6) Please address the effect of categorization training on correlations between the model responses on image memorability and on the population response magnitude.

Regarding the role of learning and experience: we have analyzed the trajectories of correlation strength between response magnitude and image memorability as a function of training for one of the neural networks, described in detail below. These results demonstrate that the correlations generally increase and remain high with training, consistent with our main findings.

Reviewer #1:

In this paper, Jaegle and colleagues explore the connection between population responses in IT cortex and image memorability. Their hypothesis is that images that evoke a stronger population response will correlate positively with the likelihood of being able to remember that image. Using a combination of model predictions prom human experiments and their IT recordings, they obtain evidence supporting this hypothesis. Taken together, the authors suggest that prior attempts to reduce variability in population responses may have missed this potentially important connection.

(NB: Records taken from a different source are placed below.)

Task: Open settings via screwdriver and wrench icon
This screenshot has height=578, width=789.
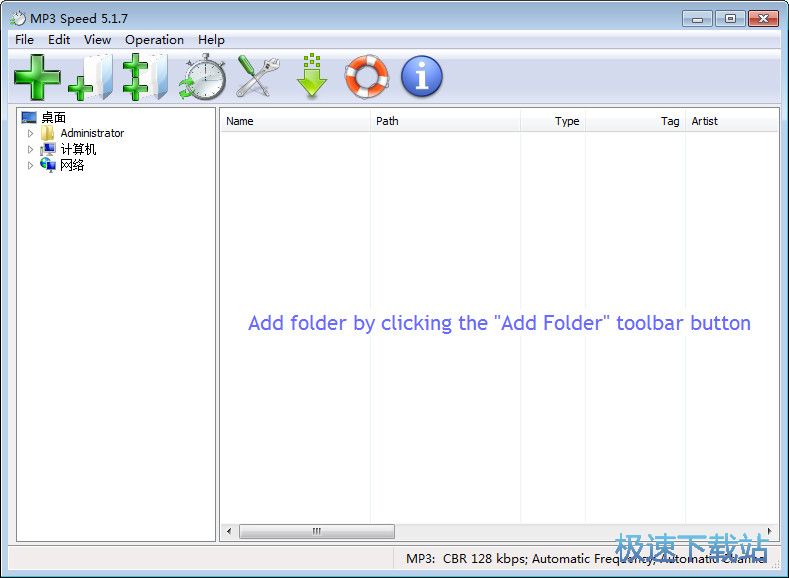Action: [x=257, y=77]
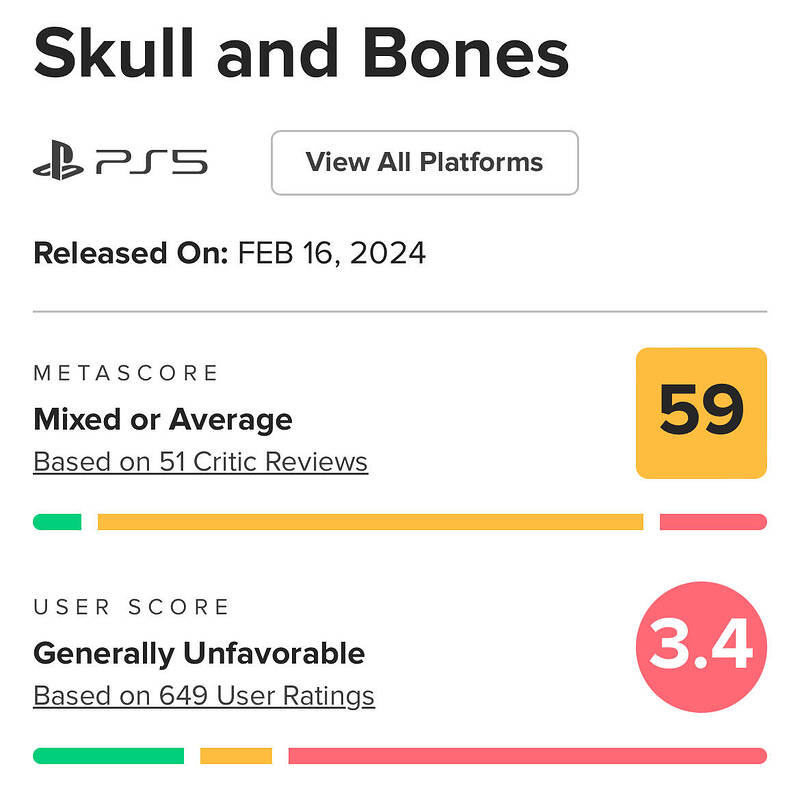Open the View All Platforms button
Screen dimensions: 800x796
pos(424,162)
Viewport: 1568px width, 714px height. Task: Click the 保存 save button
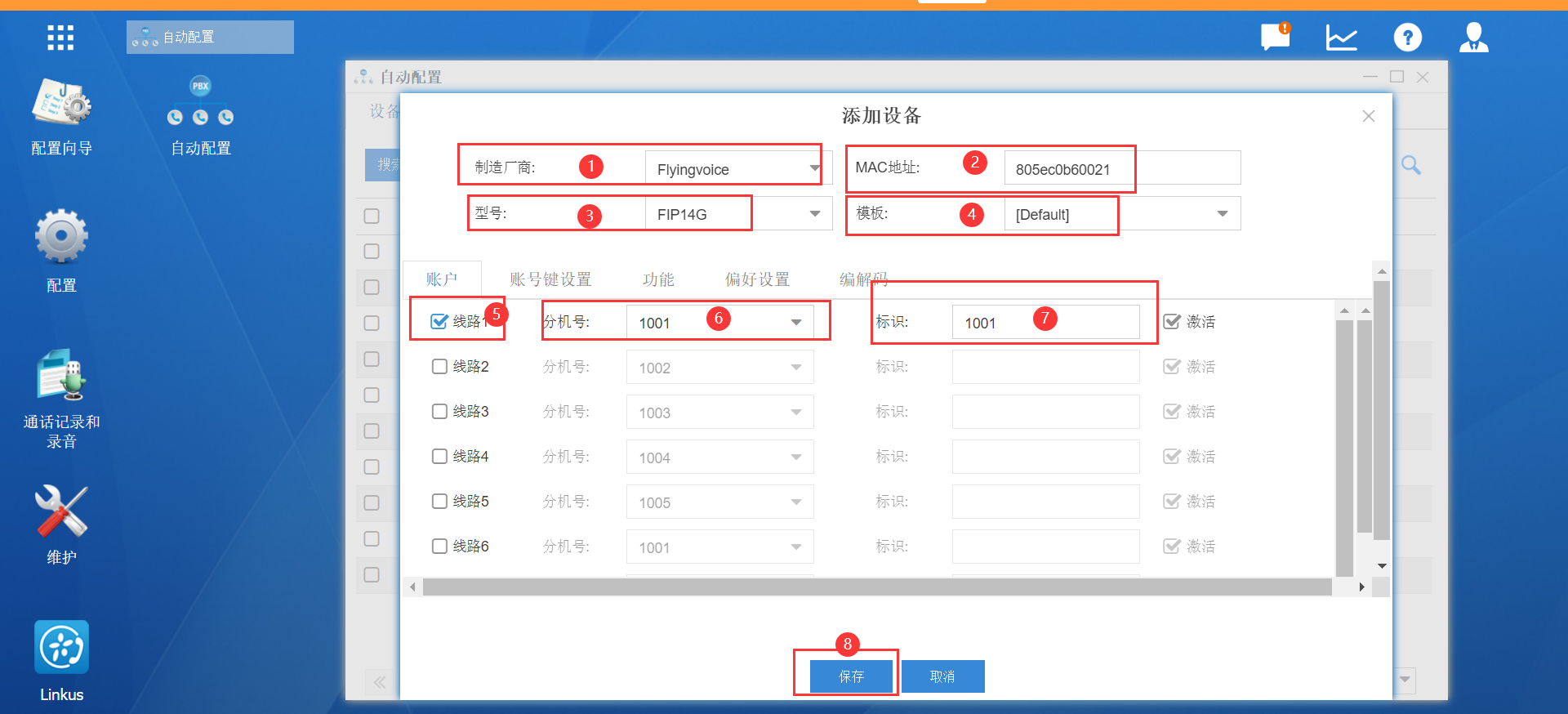[851, 676]
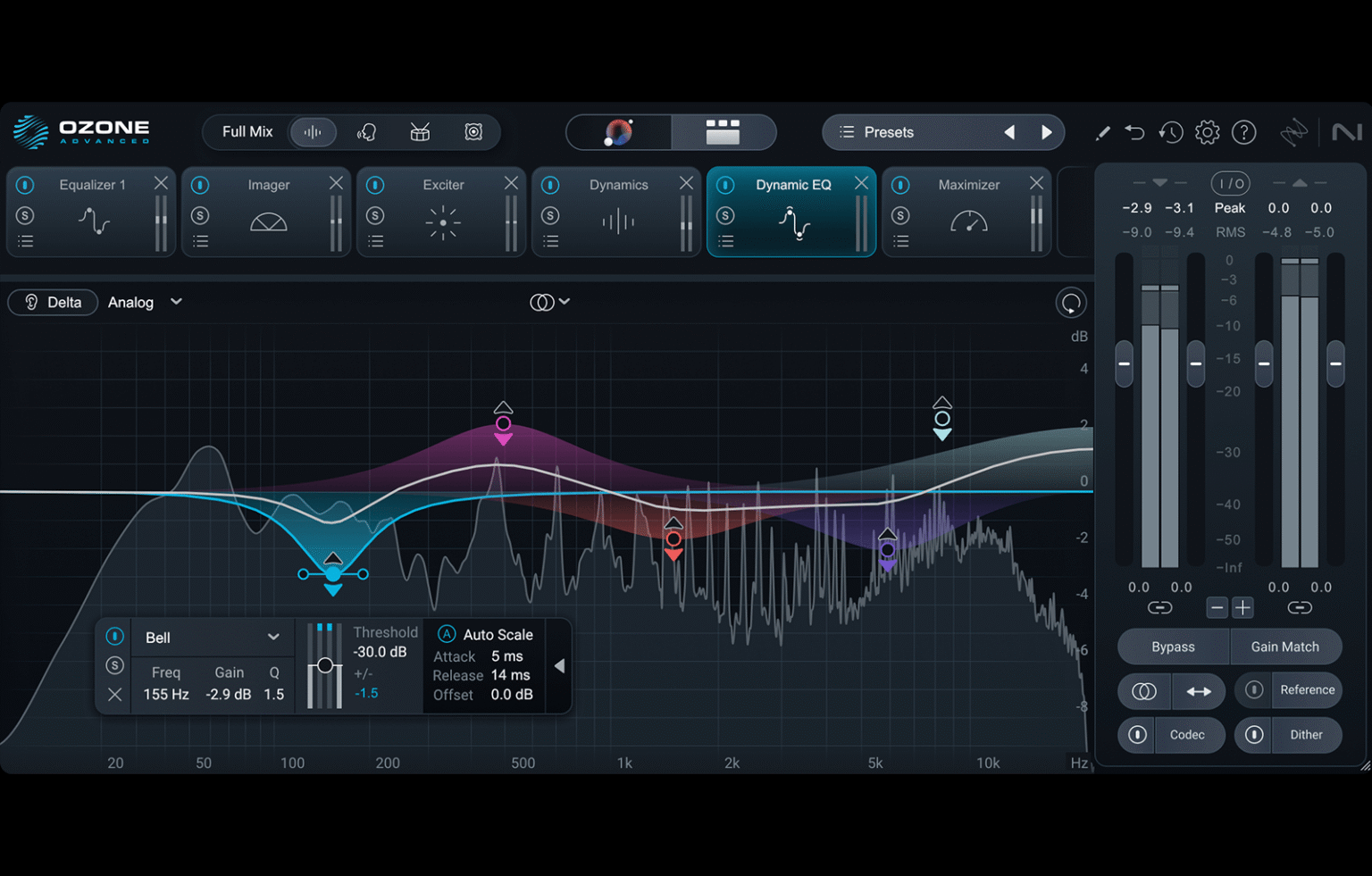Click the band Threshold slider handle
This screenshot has width=1372, height=876.
point(325,665)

The basic message in this paper is relatively clear, with the notion that overall response levels might both be variable and that this variability can be directly linked to behavior is intriguing. The paper is weakened considerably by the fact that the monkey behavioral data are not really used to draw these conclusions (Figure 2C does present a version of this, but it doesn't really form the basis for the core analyses). Indeed, the authors have a nicely designed behavioral paradigm, and we don't even see the effect of delay on the monkeys' performance.

We agree that whenever conditions allow, it is always better to correlate behavioral and neural data within the same species. At the same time, it is worth noting the limitations that follow from the single-trial nature of this particular question (i.e. single-exposure visual memory). We now clarify in the Results “In contrast to the human-based scores, which reflect the estimated average performance of ~80 human individuals, our monkey behavioral data are binary (i.e. correct/wrong for each image). As such, the monkey behavioral data cannot be used in the same way to concatenate neural data across sessions to create a pseudopopulation sufficiently large to accurately estimate IT population response magnitudes.” Measuring monkey memorability scores would be fantastic, but it would require training and testing many more monkeys than we have reasonable access to (e.g. at least 40 monkey individuals). Similarly, recording from many hundreds of units simultaneously in monkey IT (such that aligning data across sessions to create a pseudopopulation is not required) would be fantastic, but that slightly beyond the technology available today. In sum, our data present a reasonable way to address the hypothesis presented in Figure 1 in the context of current limitations in the field.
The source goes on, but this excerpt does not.